PROVIDED DATA.
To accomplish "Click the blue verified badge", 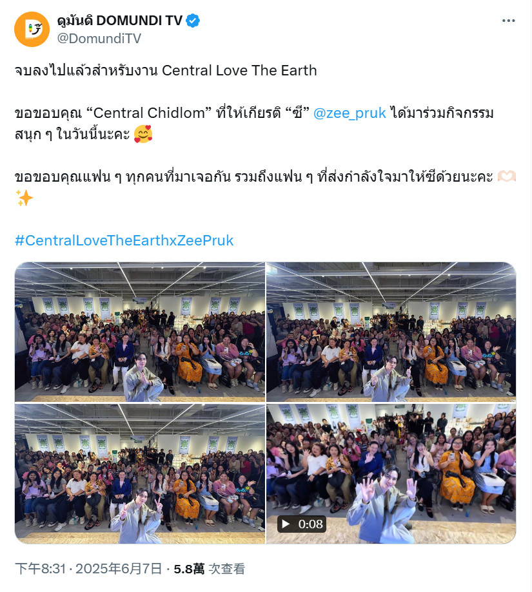I will pyautogui.click(x=193, y=21).
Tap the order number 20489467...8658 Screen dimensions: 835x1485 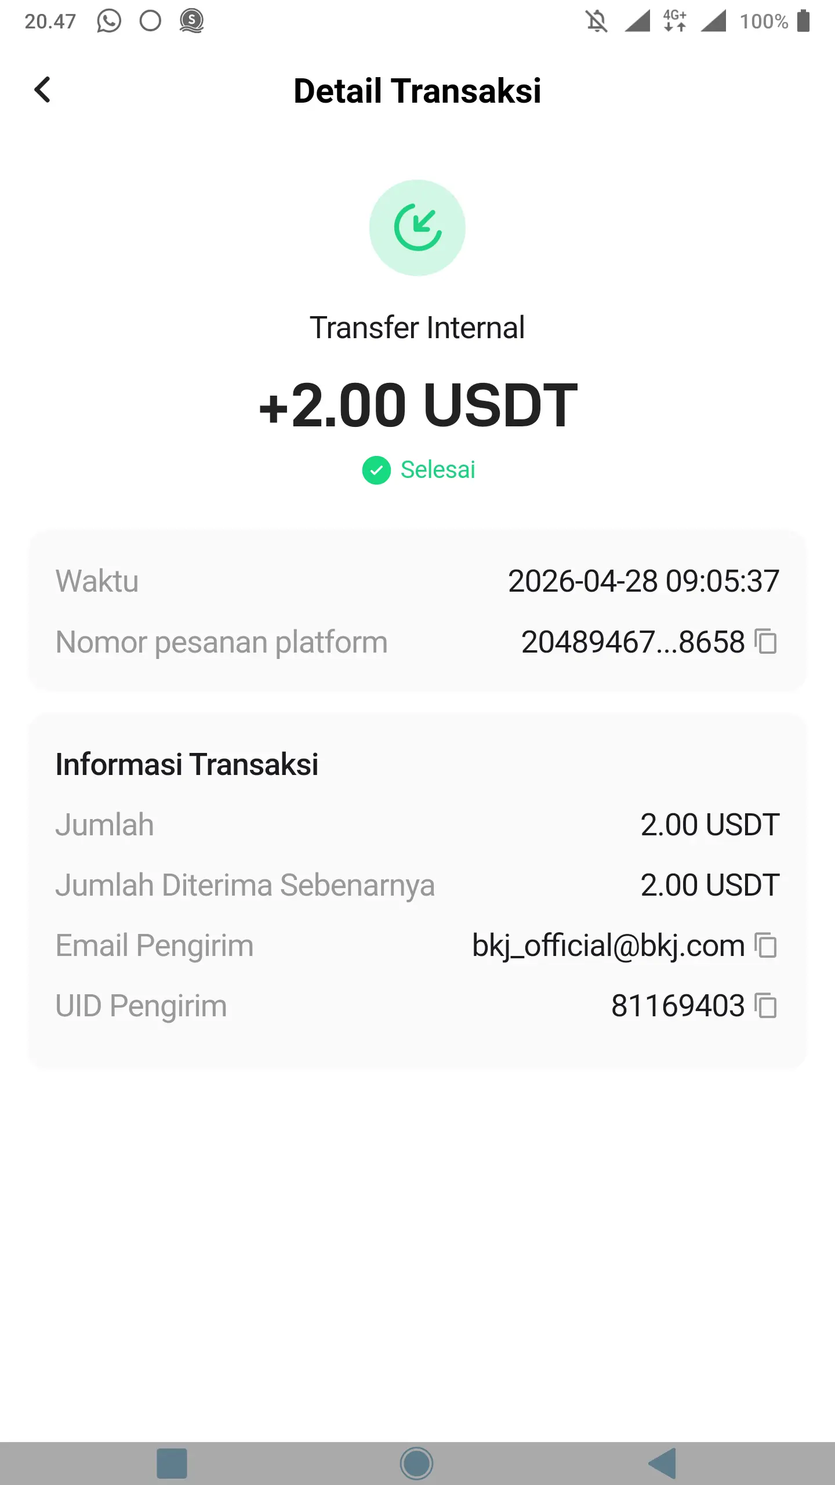point(633,642)
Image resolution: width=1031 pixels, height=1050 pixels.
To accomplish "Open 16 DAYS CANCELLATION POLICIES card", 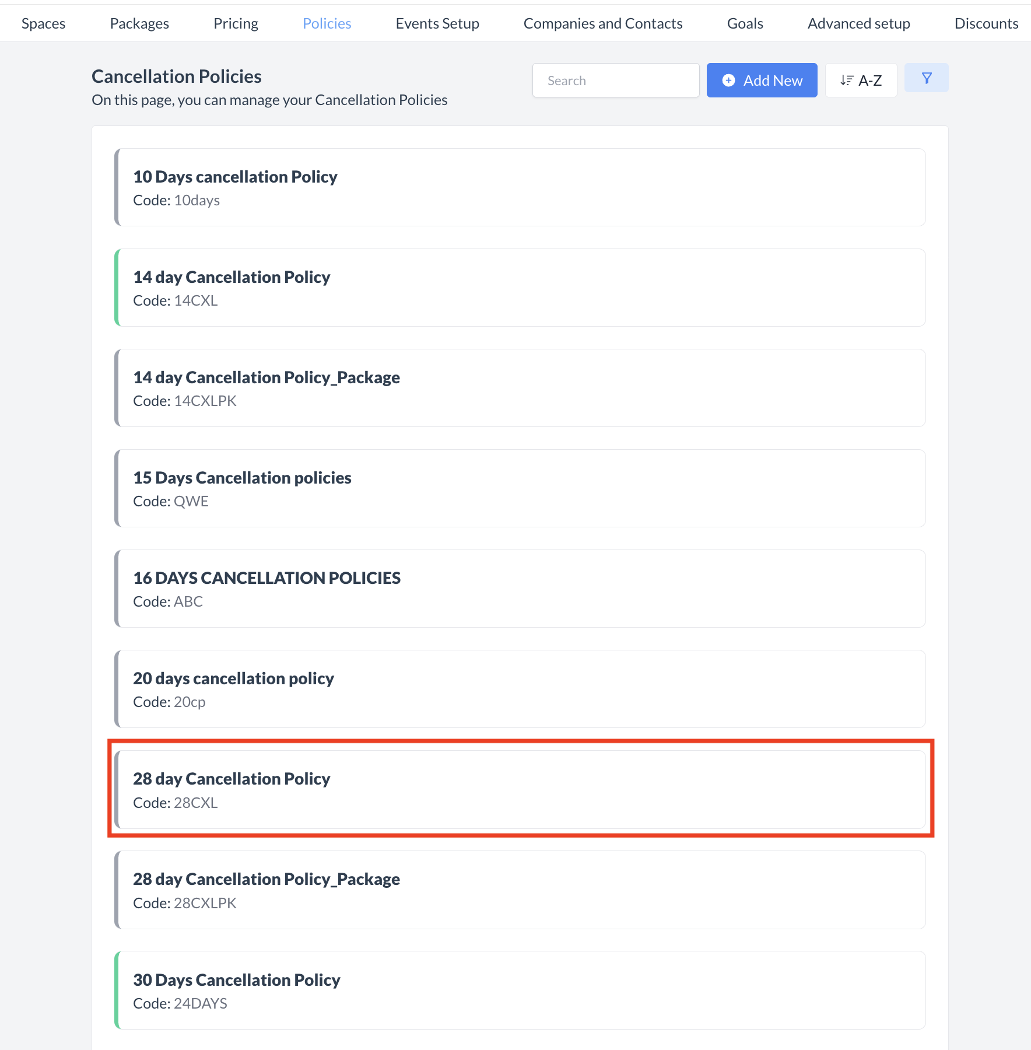I will [x=519, y=589].
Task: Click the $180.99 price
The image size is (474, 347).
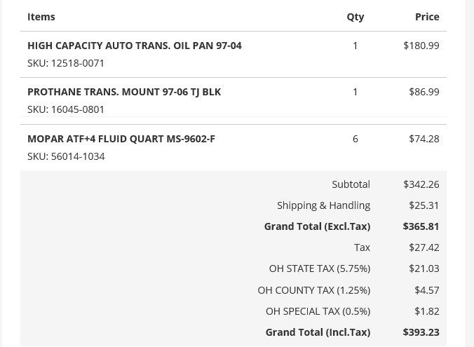Action: click(421, 46)
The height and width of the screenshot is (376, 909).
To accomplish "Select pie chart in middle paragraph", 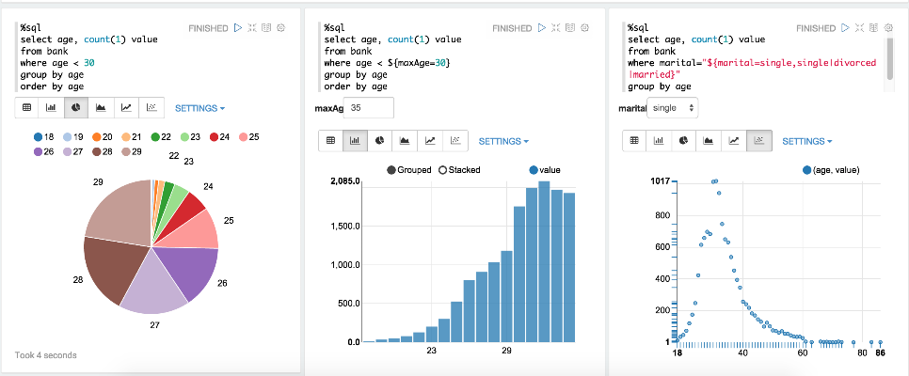I will point(380,141).
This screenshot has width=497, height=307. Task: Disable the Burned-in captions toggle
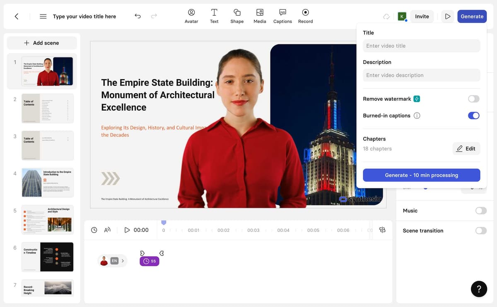(474, 116)
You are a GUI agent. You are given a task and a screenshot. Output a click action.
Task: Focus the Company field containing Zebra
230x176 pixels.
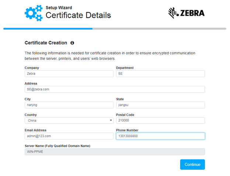pyautogui.click(x=69, y=74)
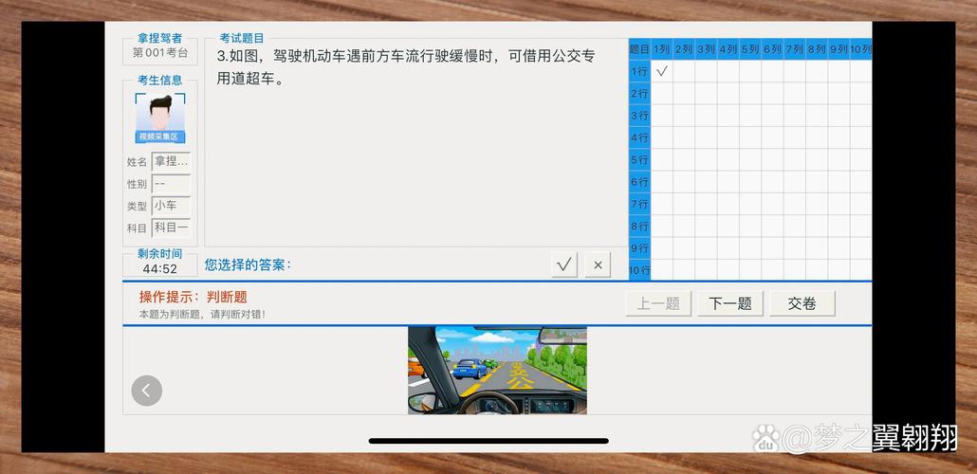Click the 5列 column header
This screenshot has width=977, height=474.
click(x=750, y=49)
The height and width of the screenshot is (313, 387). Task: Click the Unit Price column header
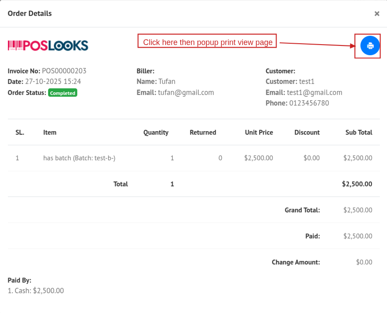tap(259, 132)
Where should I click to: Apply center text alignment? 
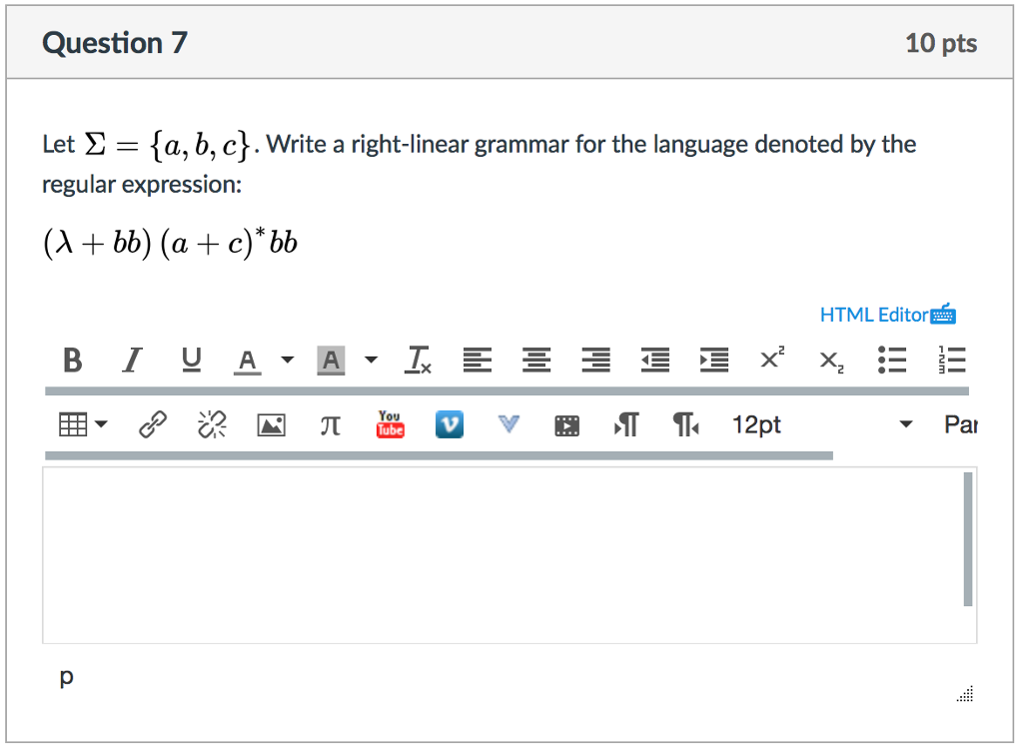536,360
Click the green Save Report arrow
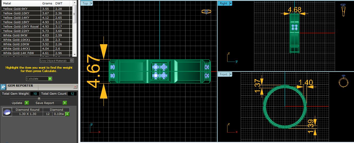 coord(65,103)
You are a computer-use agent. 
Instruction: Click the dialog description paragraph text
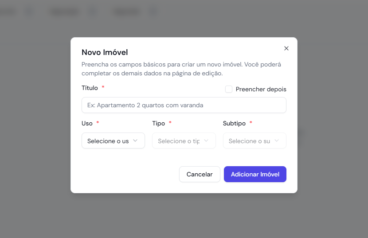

PROBLEM.
Each line above from the one containing "This screenshot has width=497, height=307." through the one containing "Task: Focus the" is to be returned verbatim. Nothing else, and no pictures.

THE COMPLETED TASK.
This screenshot has width=497, height=307. Task: Disable the Burned-in captions toggle
(474, 116)
You are a GUI agent. You are given a task and a screenshot. Output a click action.
Task: Focus the Company field containing Zebra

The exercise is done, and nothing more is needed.